---------- MATERIAL SHOWN

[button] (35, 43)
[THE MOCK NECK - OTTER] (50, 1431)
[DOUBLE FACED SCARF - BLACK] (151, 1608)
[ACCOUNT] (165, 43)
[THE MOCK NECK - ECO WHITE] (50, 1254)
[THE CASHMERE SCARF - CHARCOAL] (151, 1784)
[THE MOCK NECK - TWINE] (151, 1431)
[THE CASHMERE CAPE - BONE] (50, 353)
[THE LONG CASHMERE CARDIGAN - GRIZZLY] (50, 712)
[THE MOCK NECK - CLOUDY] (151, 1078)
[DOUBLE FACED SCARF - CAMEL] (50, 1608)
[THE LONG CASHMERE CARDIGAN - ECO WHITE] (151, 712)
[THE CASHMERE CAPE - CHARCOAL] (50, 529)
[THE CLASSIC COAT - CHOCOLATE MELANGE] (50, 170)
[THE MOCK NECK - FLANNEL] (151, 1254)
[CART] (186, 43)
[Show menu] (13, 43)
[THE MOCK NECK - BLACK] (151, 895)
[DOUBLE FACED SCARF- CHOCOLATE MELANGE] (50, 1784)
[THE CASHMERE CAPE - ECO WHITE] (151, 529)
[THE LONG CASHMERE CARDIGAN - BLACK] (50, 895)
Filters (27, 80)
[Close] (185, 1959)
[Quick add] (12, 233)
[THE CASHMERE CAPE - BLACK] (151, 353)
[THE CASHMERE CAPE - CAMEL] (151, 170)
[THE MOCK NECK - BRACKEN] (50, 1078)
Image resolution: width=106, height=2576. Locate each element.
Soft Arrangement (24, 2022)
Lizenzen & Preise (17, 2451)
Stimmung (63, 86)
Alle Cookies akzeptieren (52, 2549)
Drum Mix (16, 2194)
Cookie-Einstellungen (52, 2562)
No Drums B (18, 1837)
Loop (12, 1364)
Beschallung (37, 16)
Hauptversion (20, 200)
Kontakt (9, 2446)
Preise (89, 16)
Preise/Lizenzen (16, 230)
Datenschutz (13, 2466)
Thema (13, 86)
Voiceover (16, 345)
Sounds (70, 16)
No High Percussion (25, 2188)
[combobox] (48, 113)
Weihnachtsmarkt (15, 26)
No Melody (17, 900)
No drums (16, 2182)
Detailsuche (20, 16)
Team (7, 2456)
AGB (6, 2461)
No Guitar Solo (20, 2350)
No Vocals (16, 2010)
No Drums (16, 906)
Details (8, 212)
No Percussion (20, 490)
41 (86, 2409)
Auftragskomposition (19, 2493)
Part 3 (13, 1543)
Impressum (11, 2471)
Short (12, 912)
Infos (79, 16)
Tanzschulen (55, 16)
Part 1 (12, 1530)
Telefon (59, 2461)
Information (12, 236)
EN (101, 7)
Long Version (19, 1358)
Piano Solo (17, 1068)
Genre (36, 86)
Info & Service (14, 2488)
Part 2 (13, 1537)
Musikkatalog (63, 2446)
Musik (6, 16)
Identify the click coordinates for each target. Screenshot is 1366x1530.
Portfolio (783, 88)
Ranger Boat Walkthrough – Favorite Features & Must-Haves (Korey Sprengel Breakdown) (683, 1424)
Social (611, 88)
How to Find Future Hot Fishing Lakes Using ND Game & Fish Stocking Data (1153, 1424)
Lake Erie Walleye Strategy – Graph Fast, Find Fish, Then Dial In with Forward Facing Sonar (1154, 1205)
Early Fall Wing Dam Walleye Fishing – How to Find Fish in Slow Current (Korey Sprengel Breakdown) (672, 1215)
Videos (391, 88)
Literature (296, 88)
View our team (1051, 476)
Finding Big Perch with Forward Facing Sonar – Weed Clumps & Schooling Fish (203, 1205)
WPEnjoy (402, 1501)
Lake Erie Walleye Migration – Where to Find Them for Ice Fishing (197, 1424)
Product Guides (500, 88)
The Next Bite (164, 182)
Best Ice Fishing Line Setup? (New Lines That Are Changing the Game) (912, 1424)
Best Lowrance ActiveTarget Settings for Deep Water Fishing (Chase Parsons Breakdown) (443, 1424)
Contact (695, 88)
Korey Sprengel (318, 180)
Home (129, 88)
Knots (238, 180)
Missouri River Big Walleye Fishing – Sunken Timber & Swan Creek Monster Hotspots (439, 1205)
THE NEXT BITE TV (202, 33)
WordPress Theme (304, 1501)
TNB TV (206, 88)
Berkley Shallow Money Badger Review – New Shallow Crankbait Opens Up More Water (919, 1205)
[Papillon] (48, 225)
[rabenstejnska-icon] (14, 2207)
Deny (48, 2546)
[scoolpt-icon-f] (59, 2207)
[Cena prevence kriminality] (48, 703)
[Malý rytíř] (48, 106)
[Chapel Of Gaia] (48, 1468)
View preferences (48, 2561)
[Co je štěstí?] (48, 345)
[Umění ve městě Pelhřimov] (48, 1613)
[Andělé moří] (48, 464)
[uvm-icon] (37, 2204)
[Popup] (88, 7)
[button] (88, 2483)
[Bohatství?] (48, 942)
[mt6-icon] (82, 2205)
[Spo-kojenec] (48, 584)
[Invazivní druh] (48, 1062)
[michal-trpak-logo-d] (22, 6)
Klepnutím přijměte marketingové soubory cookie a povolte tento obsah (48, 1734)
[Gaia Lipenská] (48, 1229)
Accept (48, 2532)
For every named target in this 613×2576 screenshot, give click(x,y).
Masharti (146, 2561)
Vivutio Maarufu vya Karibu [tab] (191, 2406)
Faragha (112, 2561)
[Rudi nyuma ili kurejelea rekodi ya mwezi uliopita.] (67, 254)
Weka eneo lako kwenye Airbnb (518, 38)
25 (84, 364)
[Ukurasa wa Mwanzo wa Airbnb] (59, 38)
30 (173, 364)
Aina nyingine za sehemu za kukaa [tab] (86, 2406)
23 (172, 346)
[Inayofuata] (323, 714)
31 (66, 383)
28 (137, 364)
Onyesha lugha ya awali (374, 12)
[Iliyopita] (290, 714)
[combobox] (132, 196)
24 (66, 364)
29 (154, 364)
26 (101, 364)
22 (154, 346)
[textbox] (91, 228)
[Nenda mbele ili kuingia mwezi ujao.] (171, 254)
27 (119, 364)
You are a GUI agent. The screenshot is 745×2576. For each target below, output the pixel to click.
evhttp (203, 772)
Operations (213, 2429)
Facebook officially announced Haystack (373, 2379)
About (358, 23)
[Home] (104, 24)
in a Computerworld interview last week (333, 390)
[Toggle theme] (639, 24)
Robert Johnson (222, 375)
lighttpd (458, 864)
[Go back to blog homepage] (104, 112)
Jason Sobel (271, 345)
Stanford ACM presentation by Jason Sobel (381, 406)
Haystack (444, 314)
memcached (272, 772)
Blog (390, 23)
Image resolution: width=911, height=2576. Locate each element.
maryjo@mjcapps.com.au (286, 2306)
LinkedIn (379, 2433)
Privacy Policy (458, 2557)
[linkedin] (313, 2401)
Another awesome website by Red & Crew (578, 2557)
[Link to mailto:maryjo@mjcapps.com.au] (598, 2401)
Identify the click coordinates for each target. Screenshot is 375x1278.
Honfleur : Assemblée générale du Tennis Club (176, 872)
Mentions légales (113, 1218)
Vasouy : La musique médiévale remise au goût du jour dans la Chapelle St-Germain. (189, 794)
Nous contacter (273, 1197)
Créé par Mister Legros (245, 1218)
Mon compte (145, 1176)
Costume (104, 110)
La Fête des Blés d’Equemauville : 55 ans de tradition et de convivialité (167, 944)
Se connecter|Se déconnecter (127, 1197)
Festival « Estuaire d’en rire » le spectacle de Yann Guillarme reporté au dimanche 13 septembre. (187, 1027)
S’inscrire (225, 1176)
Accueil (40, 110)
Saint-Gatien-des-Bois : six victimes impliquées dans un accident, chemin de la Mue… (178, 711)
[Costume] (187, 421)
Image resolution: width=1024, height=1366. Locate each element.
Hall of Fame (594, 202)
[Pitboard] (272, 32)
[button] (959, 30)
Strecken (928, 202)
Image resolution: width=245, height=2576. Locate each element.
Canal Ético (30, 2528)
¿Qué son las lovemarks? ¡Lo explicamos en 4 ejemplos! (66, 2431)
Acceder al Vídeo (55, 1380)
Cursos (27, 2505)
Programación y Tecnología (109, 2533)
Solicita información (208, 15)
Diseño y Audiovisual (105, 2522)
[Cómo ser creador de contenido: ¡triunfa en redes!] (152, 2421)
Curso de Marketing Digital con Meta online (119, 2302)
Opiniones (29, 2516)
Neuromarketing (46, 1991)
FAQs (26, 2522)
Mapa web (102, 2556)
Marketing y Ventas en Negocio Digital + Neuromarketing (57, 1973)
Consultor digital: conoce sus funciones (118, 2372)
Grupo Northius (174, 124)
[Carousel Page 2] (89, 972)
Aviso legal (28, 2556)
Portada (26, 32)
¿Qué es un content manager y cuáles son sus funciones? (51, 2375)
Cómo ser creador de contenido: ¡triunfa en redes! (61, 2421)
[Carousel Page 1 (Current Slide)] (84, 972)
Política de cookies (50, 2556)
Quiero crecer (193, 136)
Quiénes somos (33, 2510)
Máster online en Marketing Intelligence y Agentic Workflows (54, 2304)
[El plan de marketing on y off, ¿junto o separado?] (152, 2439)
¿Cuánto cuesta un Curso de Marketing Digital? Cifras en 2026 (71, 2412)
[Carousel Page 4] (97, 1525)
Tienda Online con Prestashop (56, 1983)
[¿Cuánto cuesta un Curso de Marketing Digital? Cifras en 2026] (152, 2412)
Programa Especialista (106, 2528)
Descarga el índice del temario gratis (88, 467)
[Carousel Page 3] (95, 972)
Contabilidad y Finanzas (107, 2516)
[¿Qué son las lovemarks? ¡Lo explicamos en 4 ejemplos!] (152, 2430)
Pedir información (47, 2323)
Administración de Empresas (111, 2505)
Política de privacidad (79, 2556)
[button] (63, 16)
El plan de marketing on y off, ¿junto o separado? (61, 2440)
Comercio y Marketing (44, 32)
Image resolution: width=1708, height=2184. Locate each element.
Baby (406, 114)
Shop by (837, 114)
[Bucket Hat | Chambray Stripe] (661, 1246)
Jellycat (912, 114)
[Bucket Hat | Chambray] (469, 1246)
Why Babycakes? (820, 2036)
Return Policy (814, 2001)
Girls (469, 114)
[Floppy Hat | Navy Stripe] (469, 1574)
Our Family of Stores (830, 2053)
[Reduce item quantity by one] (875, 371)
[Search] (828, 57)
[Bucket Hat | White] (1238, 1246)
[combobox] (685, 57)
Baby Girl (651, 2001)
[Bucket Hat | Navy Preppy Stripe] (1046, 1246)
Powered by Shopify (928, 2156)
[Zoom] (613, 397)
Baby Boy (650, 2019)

--------------------

**EXERCISE DIRECTIONS:** Will you return exactly the lines above from the one with "Info & Service (14, 2488)" down to the one with "Product Guides (500, 88)", counting both as part of the range?

**SOLVED PROBLEM:**
Info & Service (14, 2488)
Part 2 (13, 1537)
Musikkatalog (63, 2446)
Musik (6, 16)
Identify the click coordinates for each target. Screenshot is 1366x1530.
Portfolio (783, 88)
Ranger Boat Walkthrough – Favorite Features & Must-Haves (Korey Sprengel Breakdown) (683, 1424)
Social (611, 88)
How to Find Future Hot Fishing Lakes Using ND Game & Fish Stocking Data (1153, 1424)
Lake Erie Walleye Strategy – Graph Fast, Find Fish, Then Dial In with Forward Facing Sonar (1154, 1205)
Early Fall Wing Dam Walleye Fishing – How to Find Fish in Slow Current (Korey Sprengel Breakdown) (672, 1215)
Videos (391, 88)
Literature (296, 88)
View our team (1051, 476)
Finding Big Perch with Forward Facing Sonar – Weed Clumps & Schooling Fish (203, 1205)
WPEnjoy (402, 1501)
Lake Erie Walleye Migration – Where to Find Them for Ice Fishing (197, 1424)
Product Guides (500, 88)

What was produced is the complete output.